____ GIVEN DATA

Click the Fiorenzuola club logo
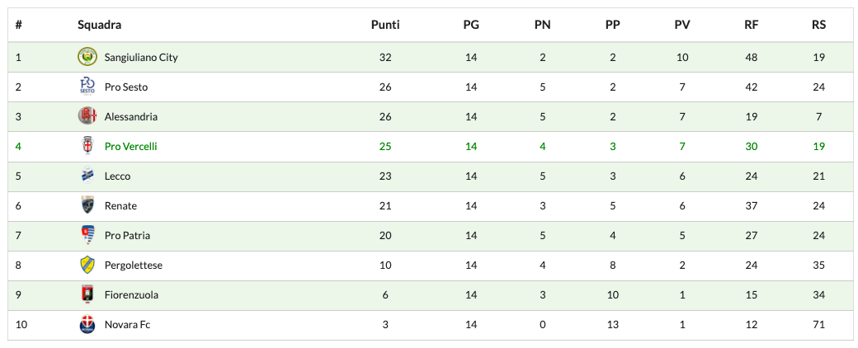[x=87, y=294]
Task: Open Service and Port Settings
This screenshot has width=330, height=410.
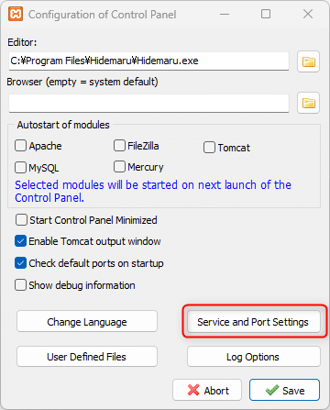Action: coord(254,322)
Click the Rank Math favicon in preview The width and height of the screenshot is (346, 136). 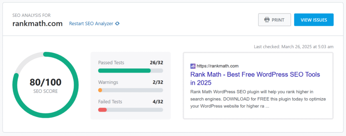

________

> **WHAT YOU SHOULD DO**: Reproduce exactly and only the lines from the "This screenshot has width=330, height=410." line to the last line of the records above. Do not carry over any pictures.

> **COMPLETED TASK**:
This screenshot has width=330, height=410.
Action: coord(254,322)
Click the Rank Math favicon in preview The width and height of the screenshot is (346, 136). 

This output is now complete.